Working data:
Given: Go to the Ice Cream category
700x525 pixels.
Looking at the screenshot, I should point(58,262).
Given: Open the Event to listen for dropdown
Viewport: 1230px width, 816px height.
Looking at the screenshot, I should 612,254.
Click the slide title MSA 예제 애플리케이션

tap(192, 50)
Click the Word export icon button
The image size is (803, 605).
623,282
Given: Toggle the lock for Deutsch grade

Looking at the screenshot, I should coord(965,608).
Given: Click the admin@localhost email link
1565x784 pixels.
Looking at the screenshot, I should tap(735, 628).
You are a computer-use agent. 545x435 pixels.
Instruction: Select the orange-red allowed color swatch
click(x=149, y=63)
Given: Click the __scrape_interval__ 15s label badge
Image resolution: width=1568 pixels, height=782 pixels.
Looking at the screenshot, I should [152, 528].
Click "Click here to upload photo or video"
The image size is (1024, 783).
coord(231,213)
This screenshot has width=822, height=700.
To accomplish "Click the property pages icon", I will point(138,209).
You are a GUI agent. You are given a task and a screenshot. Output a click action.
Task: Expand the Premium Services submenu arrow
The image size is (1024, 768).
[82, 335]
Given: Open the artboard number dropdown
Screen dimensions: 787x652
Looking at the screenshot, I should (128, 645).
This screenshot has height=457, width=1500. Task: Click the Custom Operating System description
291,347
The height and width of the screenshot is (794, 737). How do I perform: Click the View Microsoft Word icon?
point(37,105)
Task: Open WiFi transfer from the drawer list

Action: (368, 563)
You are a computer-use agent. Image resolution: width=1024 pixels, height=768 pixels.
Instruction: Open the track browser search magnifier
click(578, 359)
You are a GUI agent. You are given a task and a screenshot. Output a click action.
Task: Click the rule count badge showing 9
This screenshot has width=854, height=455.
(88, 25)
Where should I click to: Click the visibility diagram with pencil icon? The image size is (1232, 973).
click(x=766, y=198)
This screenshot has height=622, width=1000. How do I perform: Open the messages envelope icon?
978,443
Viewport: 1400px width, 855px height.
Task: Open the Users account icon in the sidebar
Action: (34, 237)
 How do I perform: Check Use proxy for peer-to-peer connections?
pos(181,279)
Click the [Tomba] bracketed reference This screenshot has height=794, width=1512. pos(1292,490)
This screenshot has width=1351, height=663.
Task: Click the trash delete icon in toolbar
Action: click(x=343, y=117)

What to do: The lines above may hold the string "agent". Say how many do, and give only that number.

Result for this task: 4